Collected data entries:
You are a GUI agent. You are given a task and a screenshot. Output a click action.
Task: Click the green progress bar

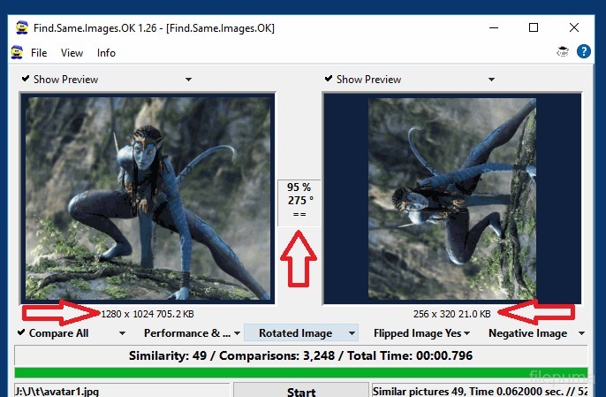[302, 372]
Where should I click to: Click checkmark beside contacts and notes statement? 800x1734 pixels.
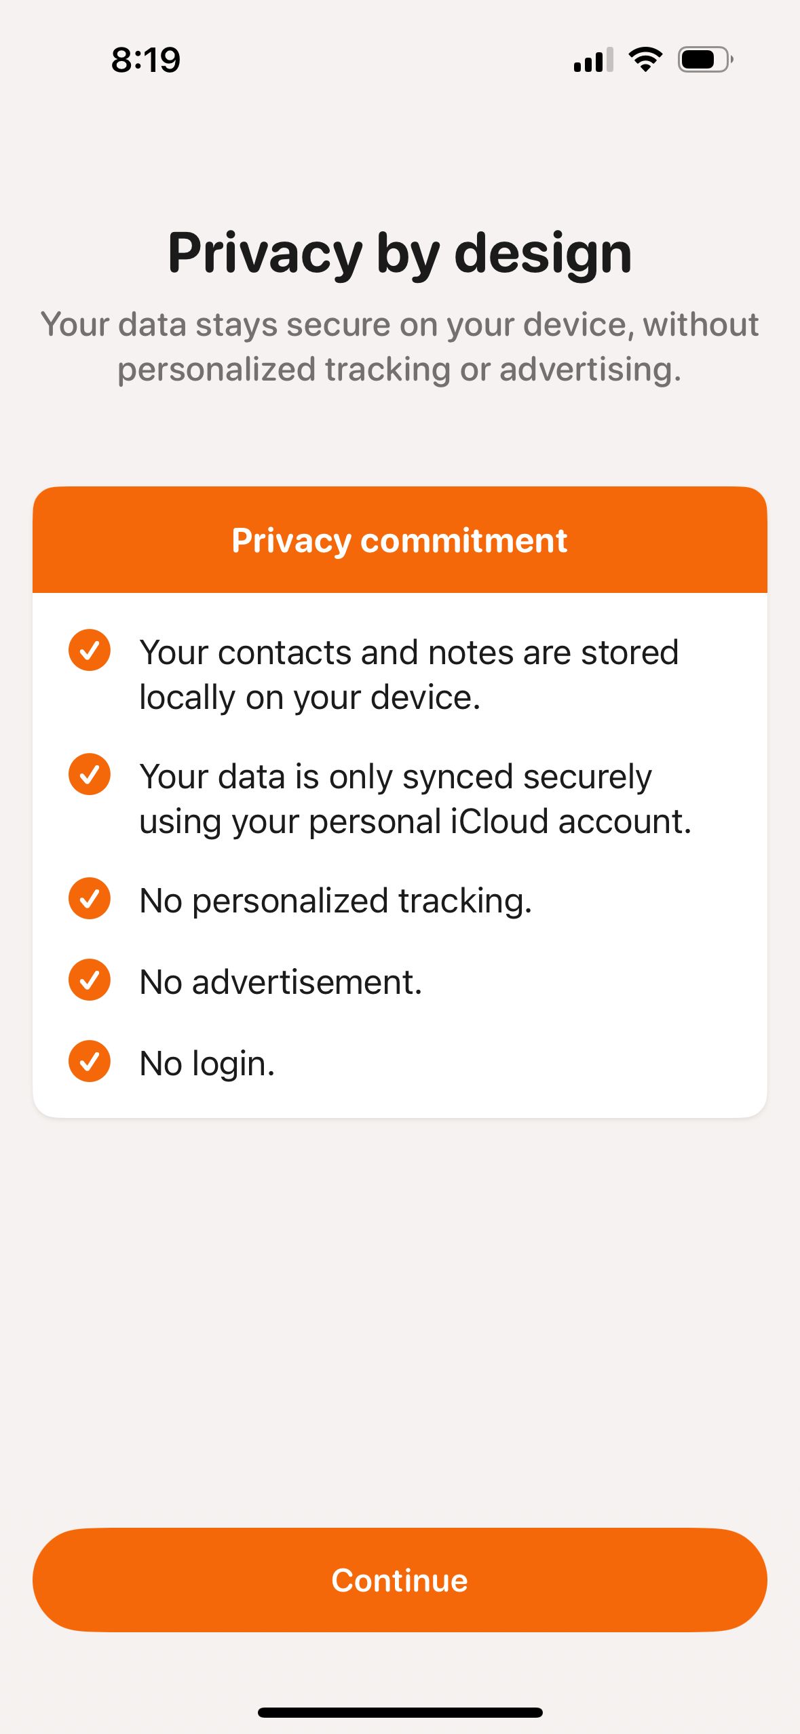[x=90, y=651]
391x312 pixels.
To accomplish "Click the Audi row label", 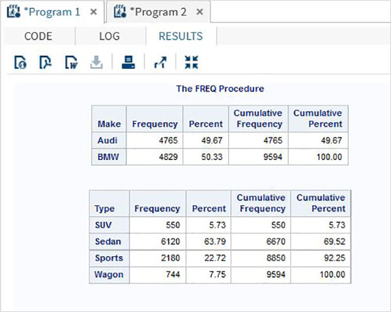I will [109, 140].
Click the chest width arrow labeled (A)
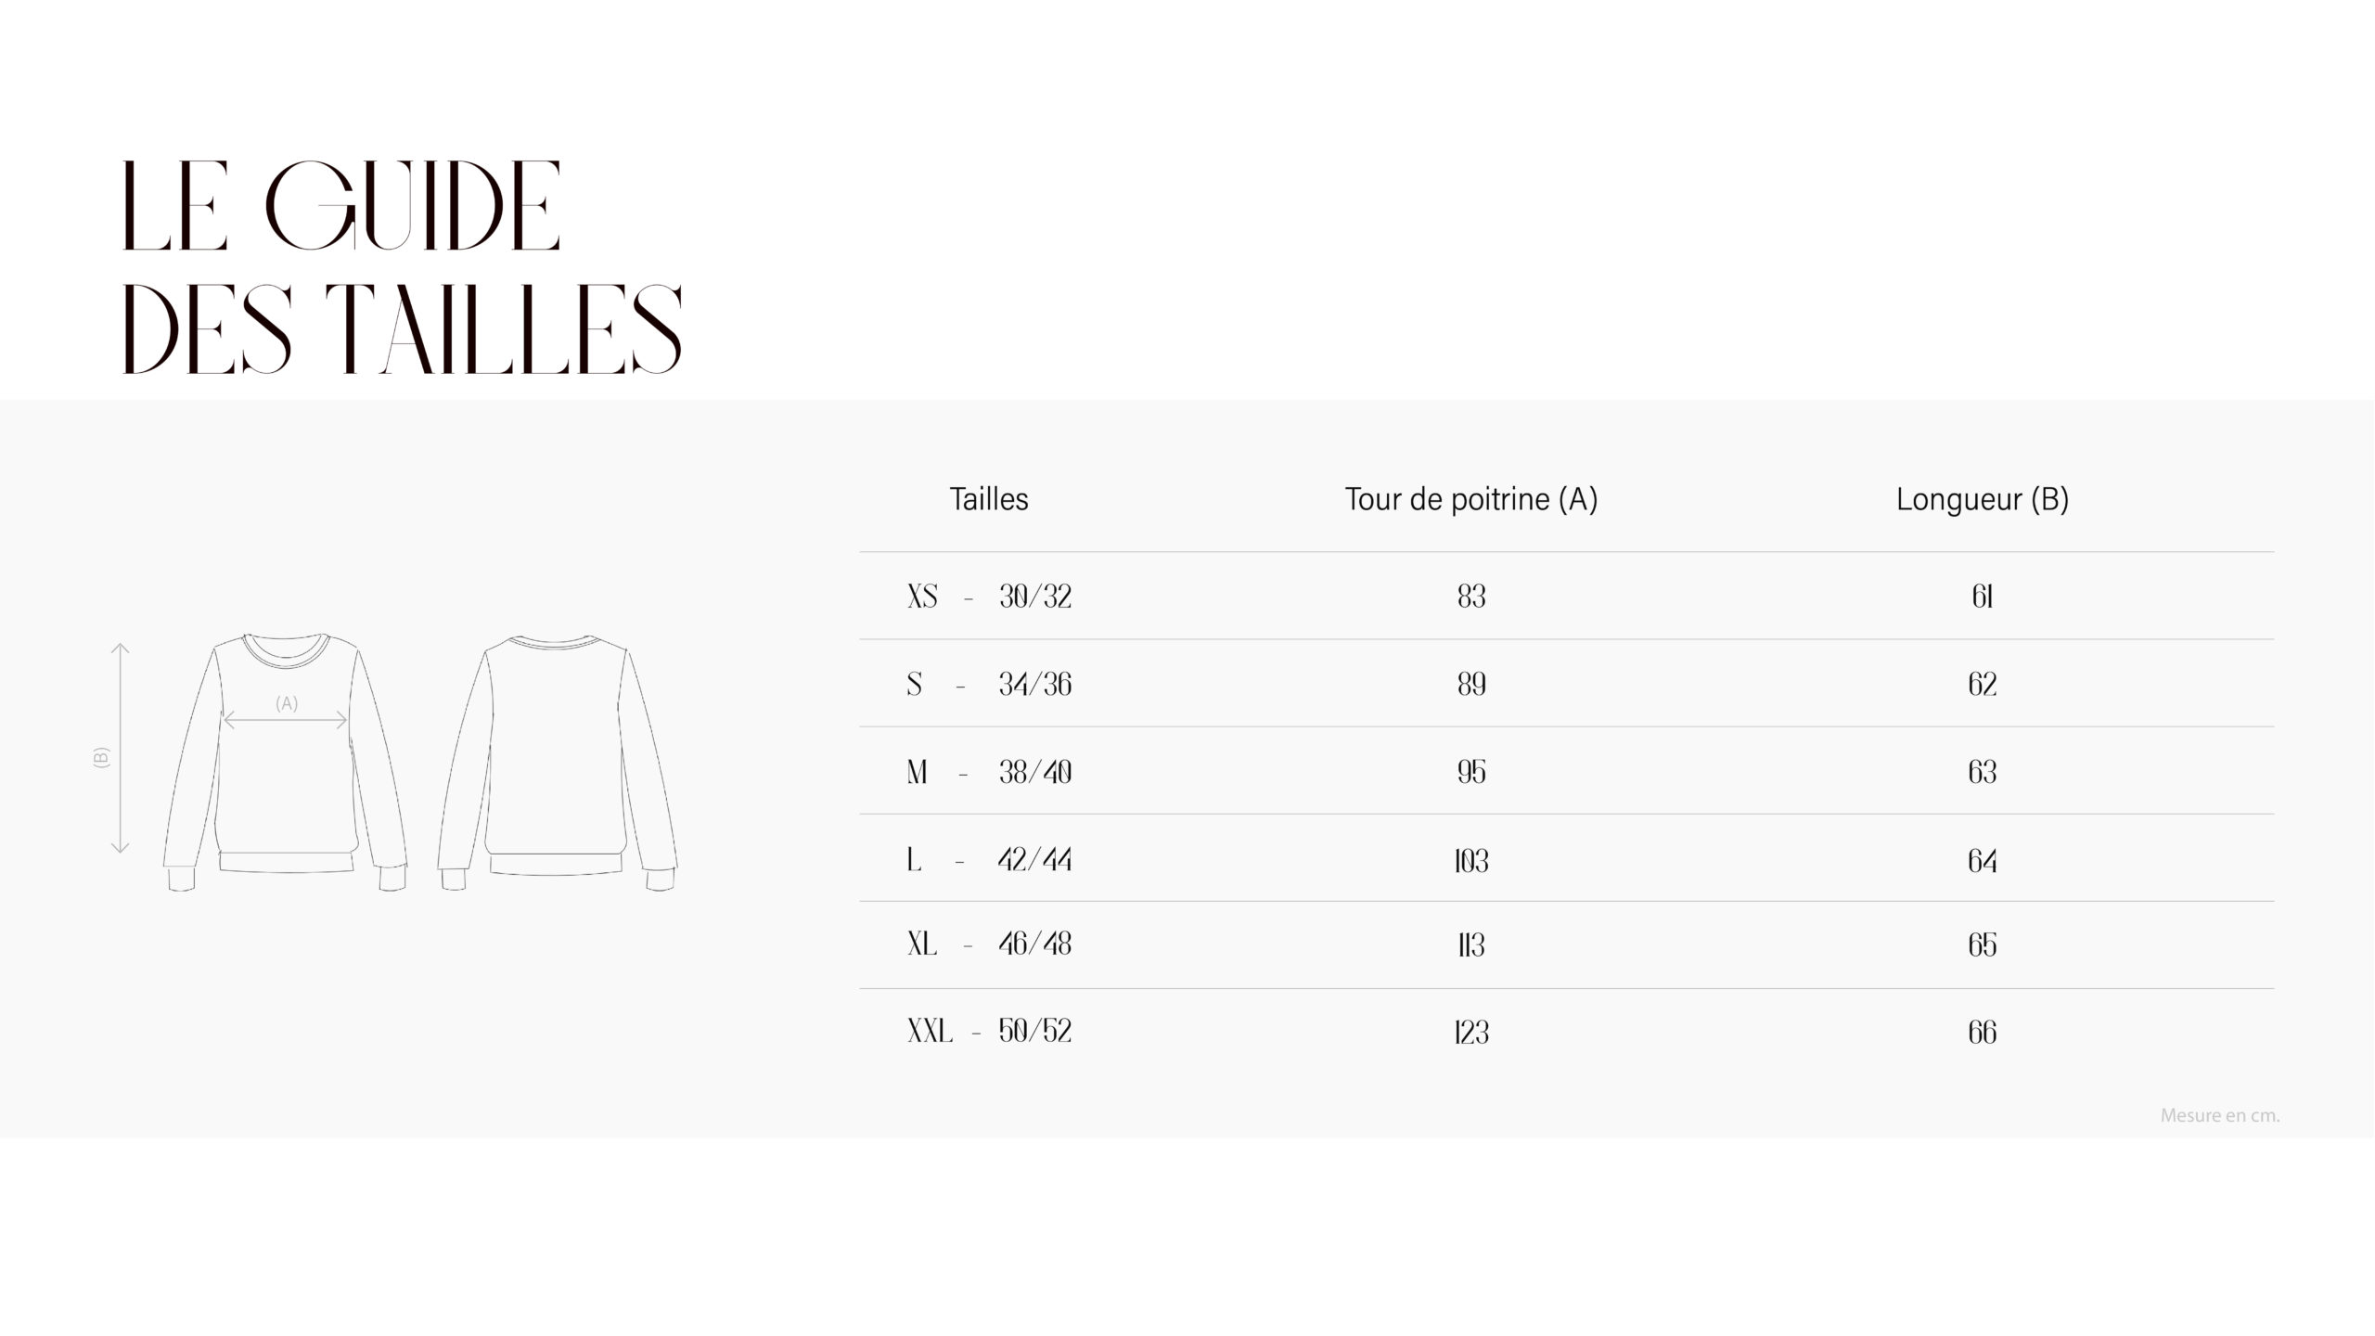Image resolution: width=2375 pixels, height=1336 pixels. [286, 720]
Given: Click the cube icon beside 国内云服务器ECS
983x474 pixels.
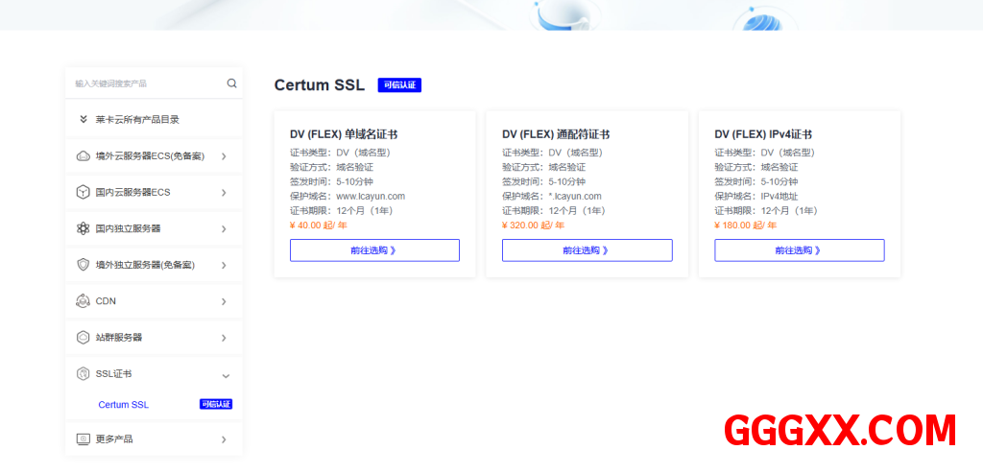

Assignment:
Each line from the one containing "Click the chest width arrow labeled (A)" through the last line of the entries above is to be extracted exactly. Pictures are not part of the copy.

Answer box:
Click the chest width arrow labeled (A)
Image resolution: width=2375 pixels, height=1336 pixels. [286, 720]
Given: Click the cube icon beside 国内云服务器ECS
983x474 pixels.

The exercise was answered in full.